In the experience of Heuschen [8] with 131 patients with sepsis, approximately 16% of these could be treated conservatively. Failure was in relation to the procedure carried out. In fact, it occurred in 6% of the cases after minimal surgery and in 47% of the cases after major surgery. Consequently, it is obvious that premature sepsis represents an important risk factor regarding the success or failure of the procedure.

Late sepsis generally manifests itself with the appearance of abdominal or pelvic abscesses and/or with formation of fistulas. In the case of circumscribed sepsis, surgical or TC-guided drainage can resolve the inflammatory process, otherwise pouch salvage surgery, with the removal of the pouch from the pelvis and the positioning of it under the abdominal wall along with the creation of a mucosal fistula, can represent an adequate therapeutic choice. This procedure was successful in five patients of eight in the study of Keighley [9] and in two of four in the study of the Mayo Clinic Group [10].

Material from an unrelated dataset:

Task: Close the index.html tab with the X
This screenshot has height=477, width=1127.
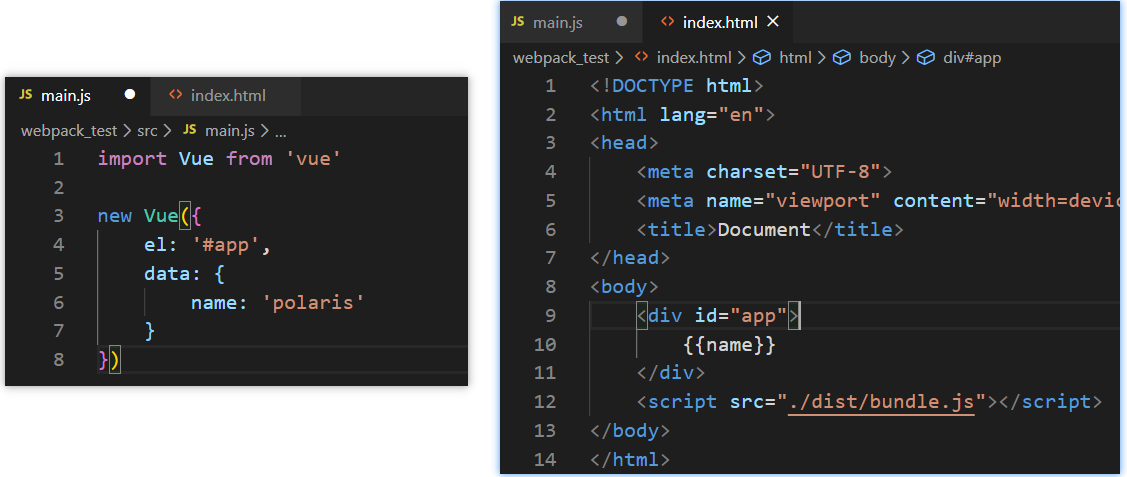Action: pyautogui.click(x=772, y=21)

In Fazio's study [11] of 35 patients with sepsis, of which 29 had leakage of the ileo-anal anastomosis, the patients were treated via abdominal surgery. The rescue of the pouch was achieved in 21 out of 22 patients with ulcerative colitis, preserving transanal evacuation to the detriment of the bowel function, which was characterised by an evacuative frequency of 9 motions within 24 h, (ranging between 4 and 35 motions). The quality of life (QoL) was good in 17 patients and bad in 13.

Cohen [12] performed salvage surgery on 24 patients and obtained acceptable results for 20. In 18 of these, the medium frequency of elimination was 5 evacuations/day and 1.5 nocturnally, with good continence in 13 of the patients. Galandiuk [13] operated for intra-abdominal sepsis on 29 patients and reported 17 failures, which emphasises that the possibility for failure increases with time.

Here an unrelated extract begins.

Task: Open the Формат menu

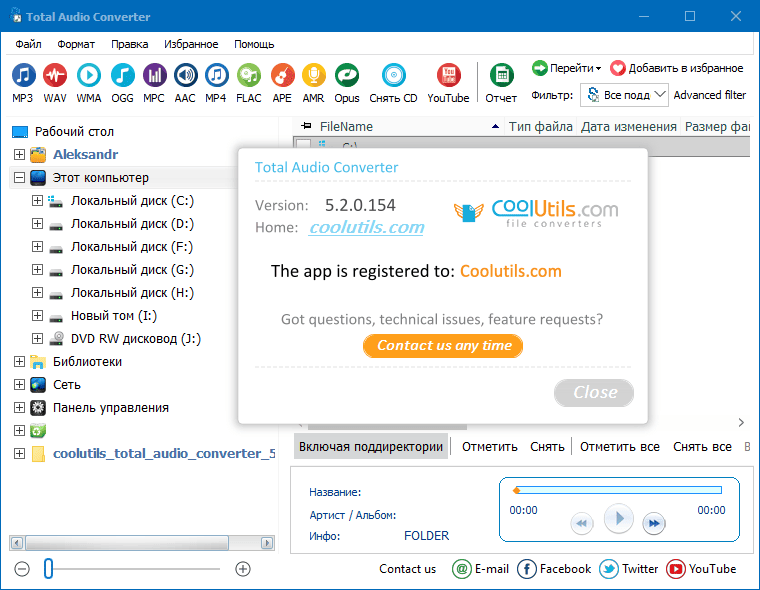Action: coord(76,44)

Heuschen [8] reports 131 patients with sepsis on 706 PR. In the experience of the author, early sepsis involves a greater risk of failure that increases with time at a rate of 20% at 3 years and 40% at 10 years. The site of the fistula is proximal to the pouch in 13% of cases, at the level of the neorectal cuff in 31% and at the level of the ileo-anal anastomosis in 50% of cases. Treatment has been conservative in 18% of cases, with transanal surgery in 25% of cases and abdominal in 56% of cases. The difference in the failure is higher after major surgery (45%) than minor surgery (5%). The failure was also correlated to the dehiscence of the pouch-anal anastomosis and to the presence of a pouch-vaginal fistula. Experiences up to now demonstrate a great variability of results in relation to the severity of sepsis, the site regarding the pouch-anal anastomosis and to the duration of the follow-up.

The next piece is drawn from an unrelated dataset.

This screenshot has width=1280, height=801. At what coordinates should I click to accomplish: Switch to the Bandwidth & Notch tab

Gorfine [14] of Mount Sinai in New York reports on 1 185 RPs: 51 patients with sepsis from leakage of the pouch-anal anastomosis in which 85 surgical procedures were carried out including 48 transanal surgeries in patients without ileostomy, 37 transanal surgeries in patients with ileostomy and 4 abdominal and perineal operations in patients with ileostomy. In 40% of patients he obtained a good result at a medium follow-up of 65 months. Comparing patients with and without ileostomy who received a surgical transanal procedure, the author did not see any evidence of differences in results. Moreover, he reports on the failure in all patients who had abdominal surgery. The author concludes, that in order to obtain good results, more surgical procedures are necessary, so that there are no differences between patients with and without ileostomy, which emphasises the failure of abdominal procedures used in the attempt to rescue the pouch.

Dehni [15] reported on the experience acquired from 54 patients who underwent salvage surgery, of which 47 had sepsis. In 19 patients with cases of abscess, he utilised a transanal approach preceded by surgical or radiological transanastomotic or perineal drainage. In the remaining cases he preferred an abdominoperineal approach. Altogether, 27 of the 40 patients evaluated after abdominoperineal surgery and 13 of the 18 after transanal surgery, obtained satisfactory results. Of the patients operated on for sepsis, 44 at a medium follow-up of 30 months obtained good results. Crohn's disease was subsequently diagnosed in three patients out of four who had pouch failure after salvage surgery.